The legislative changes to permit remuneration of consumer representatives of the SAC will ensure that Payments Canada can meet its commitment to have sufficient consumer representatives to provide balanced advice to the Board. Payments Canada is in the process of completing by-laws that would permit consumer representatives of the SAC to be remunerated for their participation, but requires the BIA1 2019 amendments to be in force to complete their work. Payments Canada has estimated the total remuneration per individual to be $30,000 per year. Final cost figures will be set in by-laws.
There are no financial implications for the Government of Canada related to bringing these legislative amendments into force. Payments Canada is a not-for-profit association of financial institutions that collectively owns and operates Canada's national payments clearing and settlement systems. Payments Canada recovers its costs through transaction fees and common service dues levied on its financial institution members. Decisions relating to fees charged to members are decided by Payments Canada's Board, which includes elected member representatives, allowing for transparency into the decision-making process.
The legislation would also enable Payments Canada greater ability to ensure it maintains an appropriately qualified set of directors on its Board. Payment systems are complex and it can take time for directors to gain expertise. The third term for directors would enable Payments Canada to maintain important expertise as it concludes its modernization program started in 2015. Extending the terms of the Chair and Deputy Chair to up to three years will align with the elected terms of directors and would allow for leadership continuity for longer-term projects.

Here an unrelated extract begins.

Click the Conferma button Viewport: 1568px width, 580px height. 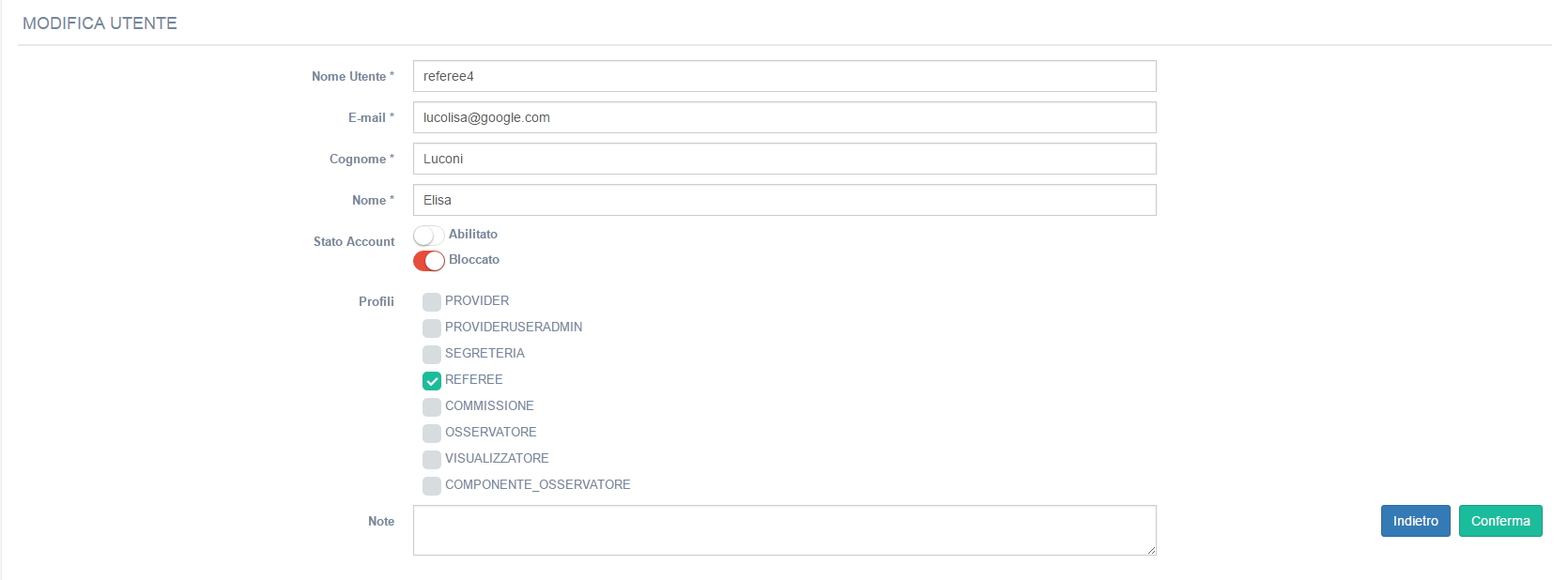[1499, 521]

After the introduction of the BIA1 2019, Department officials had discussions with the Payments Committee of the Canadian Bankers Association regarding the proposed amendments, as large banks are the largest contributors to Payments Canada's budget and have reserved seats on the Board. They did not raise any concerns with the proposed amendments. No other organization has raised concerns with the proposed legislative amendments. Consumer groups are supportive of the amendments.
Payments Canada consulted on the draft by-law amendments for remuneration with its members and stakeholders before sending the by-laws to the Board for approval. They were also published in the Canada Gazette, Part I, for public consultation. No concerns were raised by members, stakeholders, or the public during these consultations.